Y como él, cada uno con una tortura que su mayor verdugo no habría imaginado, miles y miles de criaturas que no habían merecido ser víctimas de la guerra y que estaban purgando pecados ajenos. ¡Qué terror más desesperado debió de sentir aquel pobre niño que nos tropezamos cogido de dos vigas y con las piernas calcinadas hasta las rodillas. Se derrumbó sobre él la casa, pero ni tuvo la generosidad de dejarlo inmune ni la compasión de dejarlo muerto. No, quedó vivo. Lo mordió entre las fauces sucias de dos vigas toscas, que apretaban sin matar para prolongar su martirio. Cinco horas tardamos en llegar a donde se encontraban los cinco jesuitas. Todos heridos, pero ninguno muerto.

En nuestro avance lento de procesión macabra por las calles muertas de la ciudad llegamos a la orilla del río, no lejos del centro mismo de la explosión. Otro recuerdo imborrable en la colección de aquellas escenas dantescas que parecían no tener fin. En el momento de la tragedia y en horas sucesivas, cuando las quemaduras se empezaron a manifestar en todas sus dolorosas consecuencias, los heridos, para huir del fuego buscaron en la orilla del río un refugio contra las llamas.

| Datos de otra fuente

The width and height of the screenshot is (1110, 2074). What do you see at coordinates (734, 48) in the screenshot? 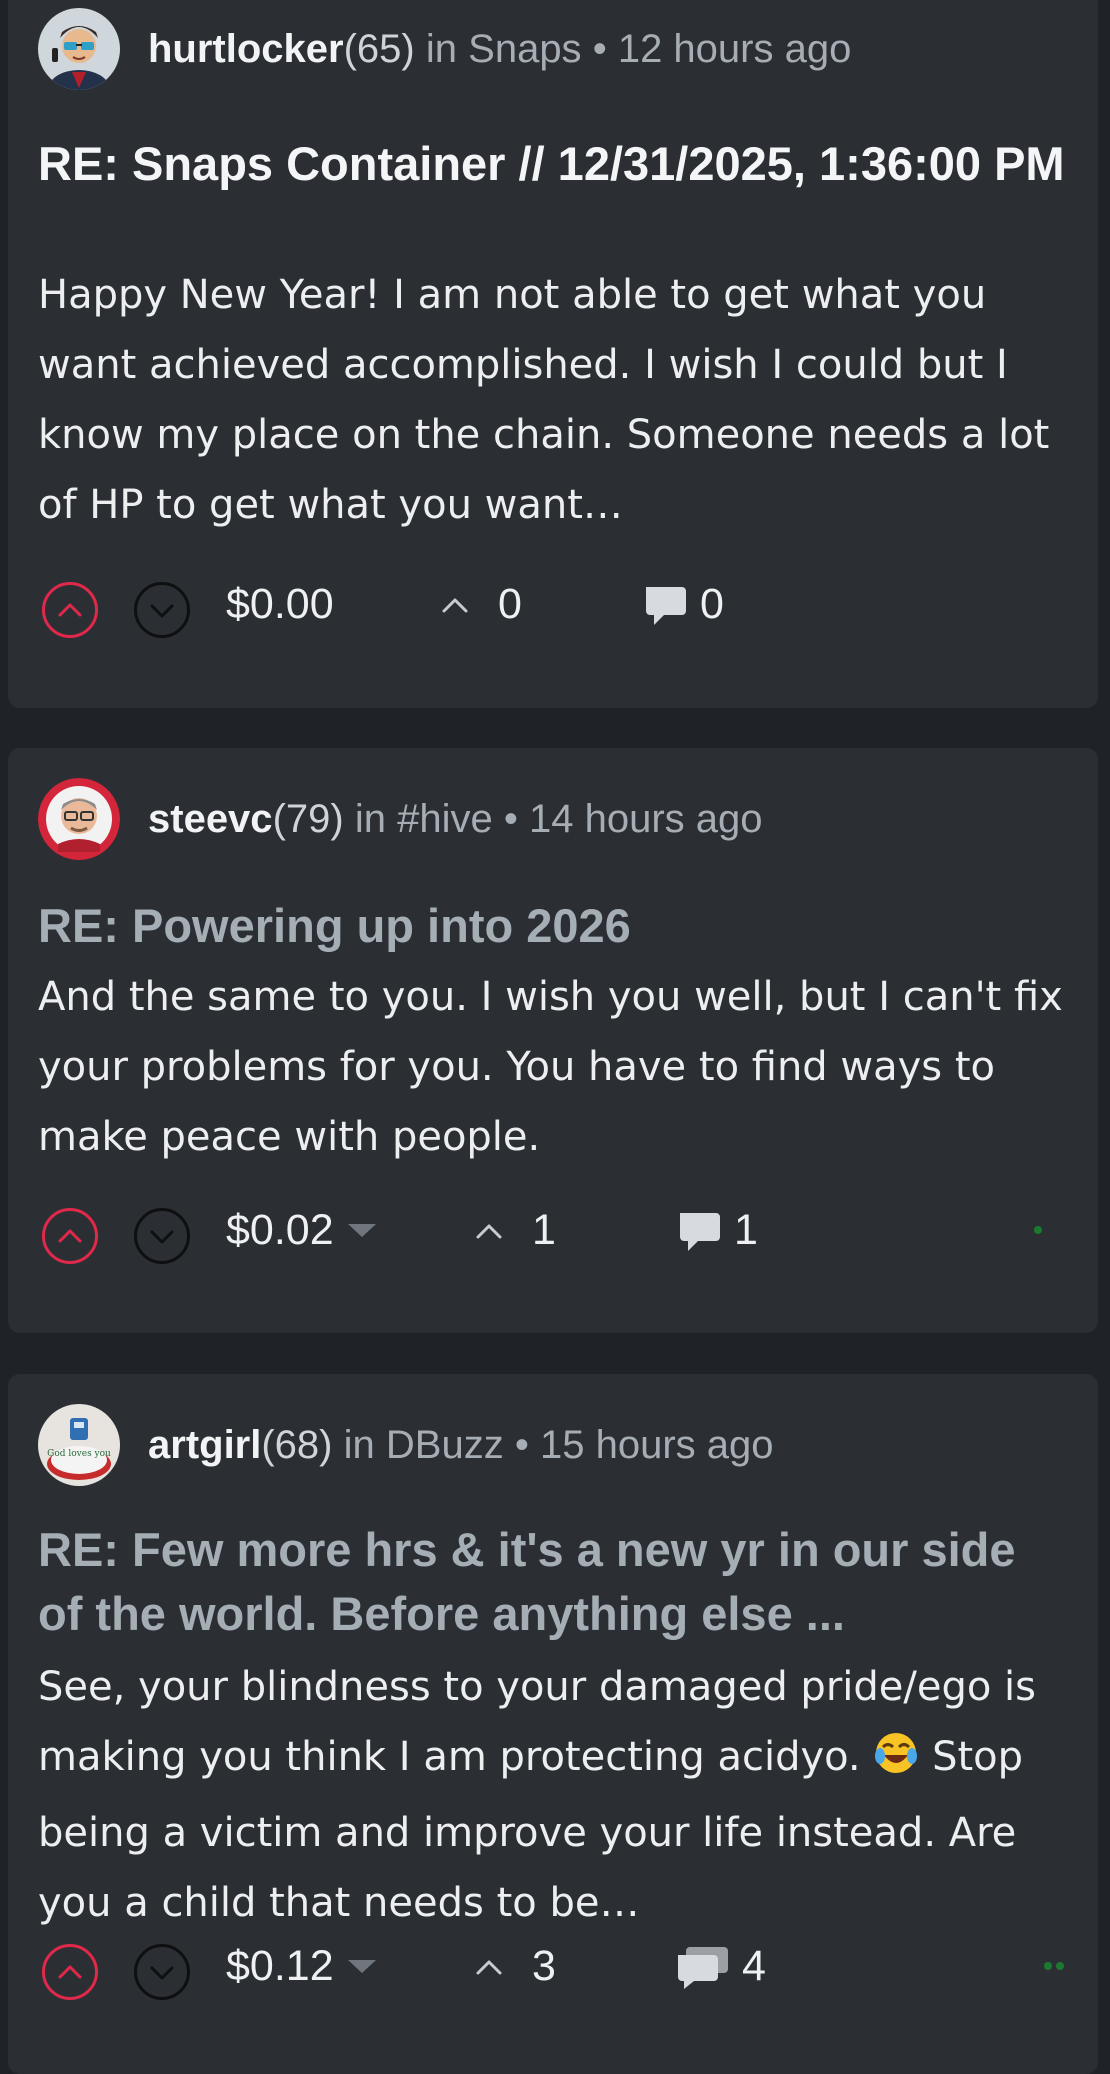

Medida fatal que costó la vida a muchos millares de desgraciados. Hundidos en el limo de aquel delta que desemboca casi sin desnivel, dejaron que pasasen las primeras horas de su infortunio, perdiendo durante ellas sangre y vitalidad y energías... Cuando a la caída de la noche empezó el mar su lenta labor de contrabalanceo, las aguas dejaron de bajar, y, un momento más tarde, roto el equilibrio en favor de la marea alta, el nivel de todos los brazos del delta empezó a elevarse de una manera lenta pero continua.

 

Qué angustioso era oír los lamentos de todos aquellos heridos condenados a una muerte lenta, irremediable

Terrible suplicio el de aquellos infelices que veían la marcha ascendente de las aguas. Prisioneros de su debilidad y de la tierra cenagosa en que temerariamente se habían sumergido, oían la carcajada, aquel día macabro, de las olas que rompían en cada paredón. Pronto llegaría la última. Sus bocas se llenaban hasta el borde y en el estertor de su asfixia, todavía encontraban fuerzas para despejar los pulmones una vez más. Hasta la nueva ola. Hasta la que fuese definitiva y cubriendo sus cabezas no se retirase más.

¡Qué angustioso era oír los lamentos de todos aquellos centenares de heridos condenados a una muerte lenta, irremediable, que la conocieron como un destino cierto mucho antes de que las primeras víctimas empezasen a resolverse en las agonías de su largo combate! A la mañana siguiente, todo el lecho del delta estaba empedrado de cadáveres hinchados con el agua salobre del Pacífico. Ni uno solo se había podido escapar.